Togo : plus de 330 000 personnes en danger face à la famine et l’insécurité alimentaire

Au Togo, une crise alimentaire d’ampleur sans précédent menace la survie de plus de 330 000 personnes. Selon les dernières évaluations du Programme alimentaire mondial (PAM), cette région d’Afrique de l’Ouest pourrait connaître l’une de ses pires catastrophes humanitaires si aucune action d’urgence n’est rapidement engagée. Les populations vulnérables, notamment dans le grand Nord, subissent déjà les conséquences dévastatrices d’une insécurité alimentaire chronique aggravée par l’instabilité sécuritaire et les bouleversements climatiques.

Le grand Nord togolais, épicentre d’une urgence humanitaire

La région des Savanes, située à l’extrême nord du Togo et frontalière avec le Burkina Faso, concentre les craintes les plus vives. Cette zone, placée sous état d’urgence sécuritaire en raison de la propagation des groupes armés, voit ses infrastructures économiques s’effondrer. Les déplacements de populations, les restrictions d’accès aux marchés et la destruction des moyens de subsistance ont plongé des milliers de foyers dans une précarité extrême. Parmi les plus touchés, on compte environ 50 000 réfugiés en provenance du Burkina Faso et plus de 10 000 déplacés internes togolais, tous dépendants des aides extérieures pour survivre.

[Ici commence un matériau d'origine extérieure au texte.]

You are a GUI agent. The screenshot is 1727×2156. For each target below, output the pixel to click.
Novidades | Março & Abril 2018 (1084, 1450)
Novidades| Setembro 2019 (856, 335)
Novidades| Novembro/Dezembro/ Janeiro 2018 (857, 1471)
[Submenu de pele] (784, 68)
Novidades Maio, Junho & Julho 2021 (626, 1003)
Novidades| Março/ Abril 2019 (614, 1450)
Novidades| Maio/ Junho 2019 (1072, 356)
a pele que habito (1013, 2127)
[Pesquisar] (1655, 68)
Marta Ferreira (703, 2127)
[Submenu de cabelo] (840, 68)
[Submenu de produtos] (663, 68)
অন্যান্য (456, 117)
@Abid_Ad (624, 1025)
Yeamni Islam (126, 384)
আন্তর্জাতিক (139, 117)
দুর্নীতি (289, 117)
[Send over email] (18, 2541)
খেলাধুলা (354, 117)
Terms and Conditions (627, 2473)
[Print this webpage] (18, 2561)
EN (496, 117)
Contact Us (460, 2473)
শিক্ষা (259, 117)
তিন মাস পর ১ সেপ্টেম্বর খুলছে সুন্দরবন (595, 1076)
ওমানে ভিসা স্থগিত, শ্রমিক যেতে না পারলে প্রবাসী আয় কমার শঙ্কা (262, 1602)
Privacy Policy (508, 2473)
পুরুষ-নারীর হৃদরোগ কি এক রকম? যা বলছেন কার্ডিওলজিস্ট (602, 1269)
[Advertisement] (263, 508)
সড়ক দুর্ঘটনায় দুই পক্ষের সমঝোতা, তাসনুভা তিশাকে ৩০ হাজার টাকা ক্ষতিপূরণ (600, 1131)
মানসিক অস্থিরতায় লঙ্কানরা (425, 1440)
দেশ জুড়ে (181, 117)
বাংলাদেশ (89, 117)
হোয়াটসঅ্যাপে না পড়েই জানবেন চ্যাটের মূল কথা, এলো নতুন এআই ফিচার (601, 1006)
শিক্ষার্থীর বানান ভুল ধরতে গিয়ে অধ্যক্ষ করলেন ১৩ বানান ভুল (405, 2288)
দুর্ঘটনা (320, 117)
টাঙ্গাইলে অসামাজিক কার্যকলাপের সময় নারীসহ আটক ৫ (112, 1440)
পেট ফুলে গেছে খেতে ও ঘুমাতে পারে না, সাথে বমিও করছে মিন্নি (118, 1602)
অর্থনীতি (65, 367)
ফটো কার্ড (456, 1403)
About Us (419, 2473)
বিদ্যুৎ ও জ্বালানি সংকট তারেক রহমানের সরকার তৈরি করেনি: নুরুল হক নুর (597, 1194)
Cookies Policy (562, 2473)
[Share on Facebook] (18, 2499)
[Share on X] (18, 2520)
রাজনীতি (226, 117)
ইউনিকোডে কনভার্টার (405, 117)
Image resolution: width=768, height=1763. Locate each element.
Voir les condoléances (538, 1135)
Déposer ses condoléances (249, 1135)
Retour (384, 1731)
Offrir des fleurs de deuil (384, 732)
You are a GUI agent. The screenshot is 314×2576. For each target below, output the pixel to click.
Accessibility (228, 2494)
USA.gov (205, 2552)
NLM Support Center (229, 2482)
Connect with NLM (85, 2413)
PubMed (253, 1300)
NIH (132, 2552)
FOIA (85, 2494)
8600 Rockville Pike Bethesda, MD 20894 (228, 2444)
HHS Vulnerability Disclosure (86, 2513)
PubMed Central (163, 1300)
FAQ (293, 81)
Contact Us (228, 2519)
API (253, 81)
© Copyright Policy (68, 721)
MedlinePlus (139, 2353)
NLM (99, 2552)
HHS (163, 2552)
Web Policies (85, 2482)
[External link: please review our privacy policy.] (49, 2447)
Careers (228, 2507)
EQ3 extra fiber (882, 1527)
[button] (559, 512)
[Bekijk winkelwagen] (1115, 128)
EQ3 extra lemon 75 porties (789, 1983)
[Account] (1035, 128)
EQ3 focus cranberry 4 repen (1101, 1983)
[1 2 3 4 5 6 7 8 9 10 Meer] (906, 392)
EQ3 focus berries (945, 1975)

La période de soudure, un moment critique pour les populations

L’alerte intervient à un moment crucial de l’année : la période de soudure. Avec des stocks agricoles épuisés et des récoltes encore lointaines, les communautés locales peinent à se nourrir. Les mécanismes traditionnels de solidarité, comme le partage des ressources entre familles, atteignent leurs limites face à l’afflux massif de personnes en détresse. Cette situation expose particulièrement les enfants à un risque accru de malnutrition aiguë, avec des conséquences potentiellement irréversibles sur leur développement.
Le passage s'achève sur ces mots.